Exercise requirements: Only what runs from the line with "Click the shield" to the end of the data should appear in the answer, exactly as written and without pictures.

__________

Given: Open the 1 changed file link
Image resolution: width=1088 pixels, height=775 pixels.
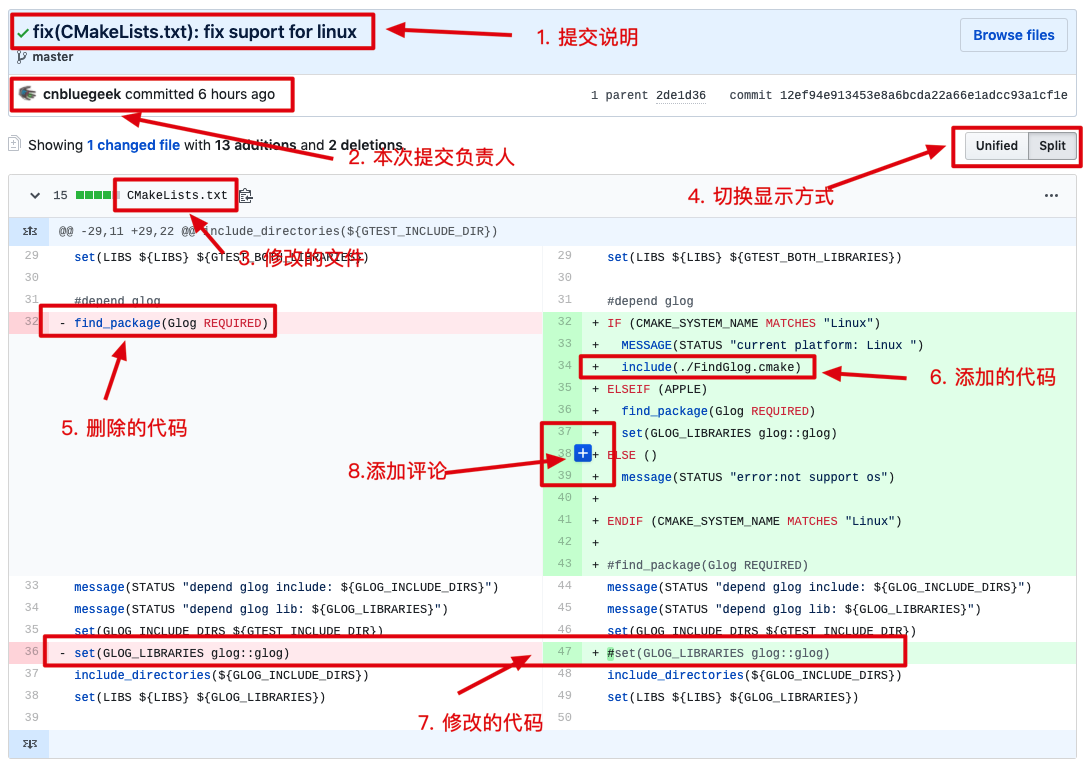Looking at the screenshot, I should (x=133, y=144).
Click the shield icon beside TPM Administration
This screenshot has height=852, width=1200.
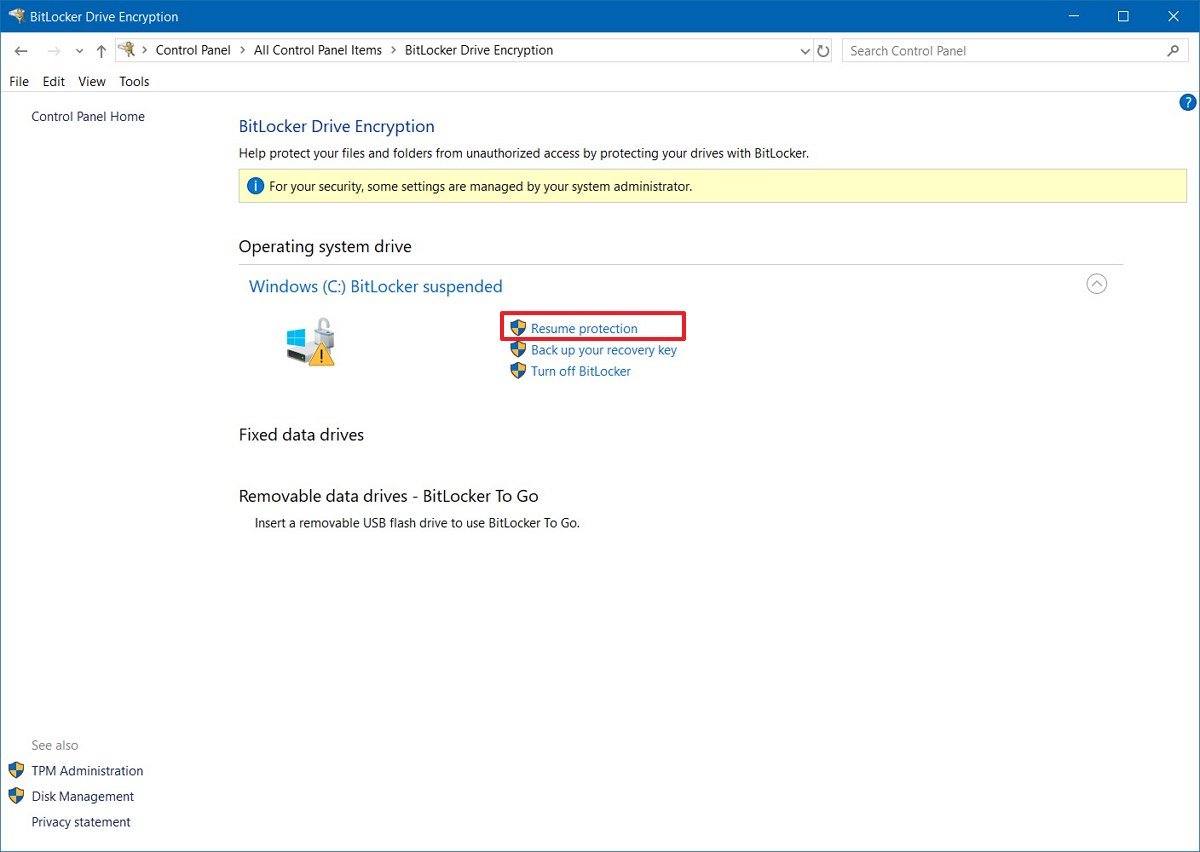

__________

Answer area:
Click the shield icon beside TPM Administration
This screenshot has height=852, width=1200.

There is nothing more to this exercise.